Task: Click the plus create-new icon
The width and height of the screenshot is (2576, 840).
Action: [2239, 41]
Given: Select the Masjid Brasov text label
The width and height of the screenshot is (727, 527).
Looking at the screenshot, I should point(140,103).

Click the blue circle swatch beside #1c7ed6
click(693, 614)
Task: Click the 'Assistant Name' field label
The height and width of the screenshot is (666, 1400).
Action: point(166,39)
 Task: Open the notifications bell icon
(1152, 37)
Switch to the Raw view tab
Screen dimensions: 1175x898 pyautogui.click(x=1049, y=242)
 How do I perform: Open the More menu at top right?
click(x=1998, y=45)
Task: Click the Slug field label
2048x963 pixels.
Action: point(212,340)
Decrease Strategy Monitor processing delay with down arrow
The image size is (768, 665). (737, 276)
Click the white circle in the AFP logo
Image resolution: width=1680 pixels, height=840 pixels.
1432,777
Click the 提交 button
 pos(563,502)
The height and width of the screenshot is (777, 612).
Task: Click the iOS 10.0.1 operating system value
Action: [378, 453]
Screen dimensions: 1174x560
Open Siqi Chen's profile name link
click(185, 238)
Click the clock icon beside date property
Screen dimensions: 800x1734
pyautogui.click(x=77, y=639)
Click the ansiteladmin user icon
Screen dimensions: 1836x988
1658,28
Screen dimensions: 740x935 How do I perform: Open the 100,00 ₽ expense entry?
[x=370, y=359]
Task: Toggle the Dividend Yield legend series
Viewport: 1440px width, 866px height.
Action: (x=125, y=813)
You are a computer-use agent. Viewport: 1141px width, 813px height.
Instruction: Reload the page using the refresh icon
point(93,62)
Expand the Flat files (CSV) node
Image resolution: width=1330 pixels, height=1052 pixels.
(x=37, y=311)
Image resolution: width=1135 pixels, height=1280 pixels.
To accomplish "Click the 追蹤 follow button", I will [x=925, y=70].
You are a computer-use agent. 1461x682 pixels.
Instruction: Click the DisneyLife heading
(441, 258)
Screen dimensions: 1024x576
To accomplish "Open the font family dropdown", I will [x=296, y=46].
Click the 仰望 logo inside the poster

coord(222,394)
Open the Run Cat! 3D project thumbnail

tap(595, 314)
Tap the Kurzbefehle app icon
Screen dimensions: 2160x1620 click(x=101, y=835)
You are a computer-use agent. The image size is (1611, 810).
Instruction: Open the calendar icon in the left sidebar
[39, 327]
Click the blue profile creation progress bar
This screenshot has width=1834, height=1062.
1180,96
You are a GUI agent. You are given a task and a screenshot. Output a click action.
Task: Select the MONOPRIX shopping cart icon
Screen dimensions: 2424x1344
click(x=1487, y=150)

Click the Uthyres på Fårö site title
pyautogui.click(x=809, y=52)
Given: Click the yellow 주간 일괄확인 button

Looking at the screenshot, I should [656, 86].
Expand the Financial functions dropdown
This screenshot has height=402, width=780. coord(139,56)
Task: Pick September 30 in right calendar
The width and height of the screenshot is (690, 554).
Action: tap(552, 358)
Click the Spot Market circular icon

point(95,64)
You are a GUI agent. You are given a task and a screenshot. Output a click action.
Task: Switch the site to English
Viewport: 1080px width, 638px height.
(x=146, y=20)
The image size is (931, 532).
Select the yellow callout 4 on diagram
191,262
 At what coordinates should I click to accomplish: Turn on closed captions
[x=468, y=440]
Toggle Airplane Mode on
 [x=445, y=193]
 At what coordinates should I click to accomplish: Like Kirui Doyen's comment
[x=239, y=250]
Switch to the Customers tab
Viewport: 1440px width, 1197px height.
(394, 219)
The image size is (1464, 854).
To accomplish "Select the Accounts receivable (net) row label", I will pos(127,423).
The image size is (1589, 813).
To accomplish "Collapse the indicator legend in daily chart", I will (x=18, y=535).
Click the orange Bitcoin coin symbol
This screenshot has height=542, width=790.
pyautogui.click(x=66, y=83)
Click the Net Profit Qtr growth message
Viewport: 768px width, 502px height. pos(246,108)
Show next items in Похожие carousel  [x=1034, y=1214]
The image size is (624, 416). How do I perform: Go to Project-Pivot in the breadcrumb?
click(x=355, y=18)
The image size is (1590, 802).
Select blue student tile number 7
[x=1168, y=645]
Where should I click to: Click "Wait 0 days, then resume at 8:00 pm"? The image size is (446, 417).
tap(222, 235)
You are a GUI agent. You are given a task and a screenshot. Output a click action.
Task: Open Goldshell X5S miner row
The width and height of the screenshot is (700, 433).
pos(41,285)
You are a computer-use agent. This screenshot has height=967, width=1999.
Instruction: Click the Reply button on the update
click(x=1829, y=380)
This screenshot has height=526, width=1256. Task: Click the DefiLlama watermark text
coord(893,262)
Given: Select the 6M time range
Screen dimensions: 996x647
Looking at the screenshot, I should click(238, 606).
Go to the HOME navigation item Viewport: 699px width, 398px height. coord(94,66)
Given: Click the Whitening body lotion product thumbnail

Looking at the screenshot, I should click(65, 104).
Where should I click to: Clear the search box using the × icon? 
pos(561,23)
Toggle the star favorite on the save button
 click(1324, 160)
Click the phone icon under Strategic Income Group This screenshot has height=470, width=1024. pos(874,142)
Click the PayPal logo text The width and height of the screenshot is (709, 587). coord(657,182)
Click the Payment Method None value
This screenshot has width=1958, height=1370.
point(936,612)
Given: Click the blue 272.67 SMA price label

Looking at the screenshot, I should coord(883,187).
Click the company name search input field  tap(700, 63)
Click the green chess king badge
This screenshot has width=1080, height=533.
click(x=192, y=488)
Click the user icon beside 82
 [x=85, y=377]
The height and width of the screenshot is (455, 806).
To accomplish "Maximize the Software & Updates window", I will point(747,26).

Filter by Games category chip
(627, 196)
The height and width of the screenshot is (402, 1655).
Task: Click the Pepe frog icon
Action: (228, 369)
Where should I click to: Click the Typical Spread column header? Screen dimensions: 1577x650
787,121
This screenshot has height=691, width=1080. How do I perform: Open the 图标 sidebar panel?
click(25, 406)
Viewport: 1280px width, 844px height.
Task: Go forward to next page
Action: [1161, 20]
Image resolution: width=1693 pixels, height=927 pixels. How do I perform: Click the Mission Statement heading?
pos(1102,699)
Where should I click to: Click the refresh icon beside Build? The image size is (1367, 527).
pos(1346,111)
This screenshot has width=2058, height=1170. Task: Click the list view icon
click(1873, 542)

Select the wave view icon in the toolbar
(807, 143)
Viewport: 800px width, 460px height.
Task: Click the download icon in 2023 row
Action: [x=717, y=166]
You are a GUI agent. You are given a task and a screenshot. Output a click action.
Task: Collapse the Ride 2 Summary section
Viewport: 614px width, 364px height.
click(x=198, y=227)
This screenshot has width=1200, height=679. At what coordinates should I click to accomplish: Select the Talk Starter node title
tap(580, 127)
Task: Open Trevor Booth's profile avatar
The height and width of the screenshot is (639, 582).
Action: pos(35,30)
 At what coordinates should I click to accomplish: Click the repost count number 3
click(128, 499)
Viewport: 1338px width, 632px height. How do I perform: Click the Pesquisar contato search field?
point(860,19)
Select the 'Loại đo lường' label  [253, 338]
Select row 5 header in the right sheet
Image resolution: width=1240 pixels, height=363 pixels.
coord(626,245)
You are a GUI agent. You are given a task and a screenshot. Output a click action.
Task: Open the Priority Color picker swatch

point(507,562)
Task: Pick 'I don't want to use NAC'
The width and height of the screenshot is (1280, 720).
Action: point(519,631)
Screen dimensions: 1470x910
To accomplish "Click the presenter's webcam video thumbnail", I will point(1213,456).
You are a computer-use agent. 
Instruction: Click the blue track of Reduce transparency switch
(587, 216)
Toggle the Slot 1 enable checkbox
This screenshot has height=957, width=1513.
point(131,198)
*-*-*
== Instructions for the task ==
Reproduce the entries above in full and exactly.

== Answer section ==
Task: Click the plus create-new icon
The width and height of the screenshot is (2576, 840).
Action: [2239, 41]
Given: Select the Masjid Brasov text label
The width and height of the screenshot is (727, 527).
Looking at the screenshot, I should point(140,103).

Click the blue circle swatch beside #1c7ed6
click(693, 614)
Task: Click the 'Assistant Name' field label
The height and width of the screenshot is (666, 1400).
Action: point(166,39)
 Task: Open the notifications bell icon
(1152, 37)
Switch to the Raw view tab
Screen dimensions: 1175x898 pyautogui.click(x=1049, y=242)
 How do I perform: Open the More menu at top right?
click(x=1998, y=45)
Task: Click the Slug field label
2048x963 pixels.
Action: point(212,340)
Decrease Strategy Monitor processing delay with down arrow
The image size is (768, 665). (737, 276)
Click the white circle in the AFP logo
Image resolution: width=1680 pixels, height=840 pixels.
1432,777
Click the 提交 button
 pos(563,502)
The height and width of the screenshot is (777, 612).
Task: Click the iOS 10.0.1 operating system value
Action: [378, 453]
Screen dimensions: 1174x560
Open Siqi Chen's profile name link
click(185, 238)
Click the clock icon beside date property
Screen dimensions: 800x1734
pyautogui.click(x=77, y=639)
Click the ansiteladmin user icon
Screen dimensions: 1836x988
1658,28
Screen dimensions: 740x935 How do I perform: Open the 100,00 ₽ expense entry?
[x=370, y=359]
Task: Toggle the Dividend Yield legend series
Viewport: 1440px width, 866px height.
Action: (x=125, y=813)
You are a computer-use agent. Viewport: 1141px width, 813px height.
Instruction: Reload the page using the refresh icon
point(93,62)
Expand the Flat files (CSV) node
Image resolution: width=1330 pixels, height=1052 pixels.
(x=37, y=311)
Image resolution: width=1135 pixels, height=1280 pixels.
To accomplish "Click the 追蹤 follow button", I will [x=925, y=70].
You are a computer-use agent. 1461x682 pixels.
Instruction: Click the DisneyLife heading
(441, 258)
Screen dimensions: 1024x576
To accomplish "Open the font family dropdown", I will [x=296, y=46].
Click the 仰望 logo inside the poster

coord(222,394)
Open the Run Cat! 3D project thumbnail

tap(595, 314)
Tap the Kurzbefehle app icon
Screen dimensions: 2160x1620 click(x=101, y=835)
You are a computer-use agent. The image size is (1611, 810).
Instruction: Open the calendar icon in the left sidebar
[39, 327]
Click the blue profile creation progress bar
This screenshot has width=1834, height=1062.
1180,96
You are a GUI agent. You are given a task and a screenshot. Output a click action.
Task: Select the MONOPRIX shopping cart icon
Screen dimensions: 2424x1344
click(x=1487, y=150)

Click the Uthyres på Fårö site title
pyautogui.click(x=809, y=52)
Given: Click the yellow 주간 일괄확인 button

Looking at the screenshot, I should [656, 86].
Expand the Financial functions dropdown
This screenshot has height=402, width=780. coord(139,56)
Task: Pick September 30 in right calendar
The width and height of the screenshot is (690, 554).
Action: tap(552, 358)
Click the Spot Market circular icon

point(95,64)
You are a GUI agent. You are given a task and a screenshot. Output a click action.
Task: Switch the site to English
Viewport: 1080px width, 638px height.
(x=146, y=20)
The image size is (931, 532).
Select the yellow callout 4 on diagram
191,262
 At what coordinates should I click to accomplish: Turn on closed captions
[x=468, y=440]
Toggle Airplane Mode on
 [x=445, y=193]
 At what coordinates should I click to accomplish: Like Kirui Doyen's comment
[x=239, y=250]
Switch to the Customers tab
Viewport: 1440px width, 1197px height.
(394, 219)
The image size is (1464, 854).
To accomplish "Select the Accounts receivable (net) row label", I will pos(127,423).
The image size is (1589, 813).
To accomplish "Collapse the indicator legend in daily chart", I will (x=18, y=535).
Click the orange Bitcoin coin symbol
This screenshot has height=542, width=790.
pyautogui.click(x=66, y=83)
Click the Net Profit Qtr growth message
Viewport: 768px width, 502px height. pos(246,108)
Show next items in Похожие carousel  [x=1034, y=1214]
The image size is (624, 416). How do I perform: Go to Project-Pivot in the breadcrumb?
click(x=355, y=18)
The image size is (1590, 802).
Select blue student tile number 7
[x=1168, y=645]
Where should I click to: Click "Wait 0 days, then resume at 8:00 pm"? The image size is (446, 417).
tap(222, 235)
You are a GUI agent. You are given a task and a screenshot. Output a click action.
Task: Open Goldshell X5S miner row
The width and height of the screenshot is (700, 433).
pos(41,285)
You are a computer-use agent. This screenshot has height=967, width=1999.
Instruction: Click the Reply button on the update
click(x=1829, y=380)
This screenshot has height=526, width=1256. Task: Click the DefiLlama watermark text
coord(893,262)
Given: Select the 6M time range
Screen dimensions: 996x647
Looking at the screenshot, I should click(238, 606).
Go to the HOME navigation item Viewport: 699px width, 398px height. coord(94,66)
Given: Click the Whitening body lotion product thumbnail

Looking at the screenshot, I should click(65, 104).
Where should I click to: Clear the search box using the × icon? 
pos(561,23)
Toggle the star favorite on the save button
 click(1324, 160)
Click the phone icon under Strategic Income Group This screenshot has height=470, width=1024. pos(874,142)
Click the PayPal logo text The width and height of the screenshot is (709, 587). coord(657,182)
Click the Payment Method None value
This screenshot has width=1958, height=1370.
point(936,612)
Given: Click the blue 272.67 SMA price label

Looking at the screenshot, I should coord(883,187).
Click the company name search input field  tap(700, 63)
Click the green chess king badge
This screenshot has width=1080, height=533.
click(x=192, y=488)
Click the user icon beside 82
 [x=85, y=377]
The height and width of the screenshot is (455, 806).
To accomplish "Maximize the Software & Updates window", I will point(747,26).

Filter by Games category chip
(627, 196)
The height and width of the screenshot is (402, 1655).
Task: Click the Pepe frog icon
Action: (228, 369)
Where should I click to: Click the Typical Spread column header? Screen dimensions: 1577x650
787,121
This screenshot has height=691, width=1080. How do I perform: Open the 图标 sidebar panel?
click(25, 406)
Viewport: 1280px width, 844px height.
Task: Go forward to next page
Action: [1161, 20]
Image resolution: width=1693 pixels, height=927 pixels. How do I perform: Click the Mission Statement heading?
pos(1102,699)
Where should I click to: Click the refresh icon beside Build? The image size is (1367, 527).
pos(1346,111)
This screenshot has width=2058, height=1170. Task: Click the list view icon
click(1873, 542)

Select the wave view icon in the toolbar
(807, 143)
Viewport: 800px width, 460px height.
Task: Click the download icon in 2023 row
Action: [x=717, y=166]
You are a GUI agent. You are given a task and a screenshot. Output a click action.
Task: Collapse the Ride 2 Summary section
Viewport: 614px width, 364px height.
click(x=198, y=227)
This screenshot has width=1200, height=679. At what coordinates should I click to accomplish: Select the Talk Starter node title
tap(580, 127)
Task: Open Trevor Booth's profile avatar
The height and width of the screenshot is (639, 582).
Action: pos(35,30)
 At what coordinates should I click to accomplish: Click the repost count number 3
click(128, 499)
Viewport: 1338px width, 632px height. How do I perform: Click the Pesquisar contato search field?
point(860,19)
Select the 'Loại đo lường' label  [253, 338]
Select row 5 header in the right sheet
Image resolution: width=1240 pixels, height=363 pixels.
coord(626,245)
You are a GUI agent. You are given a task and a screenshot. Output a click action.
Task: Open the Priority Color picker swatch

point(507,562)
Task: Pick 'I don't want to use NAC'
The width and height of the screenshot is (1280, 720).
Action: point(519,631)
Screen dimensions: 1470x910
To accomplish "Click the presenter's webcam video thumbnail", I will point(1213,456).
You are a computer-use agent. 
Instruction: Click the blue track of Reduce transparency switch
(587, 216)
Toggle the Slot 1 enable checkbox
This screenshot has height=957, width=1513.
point(131,198)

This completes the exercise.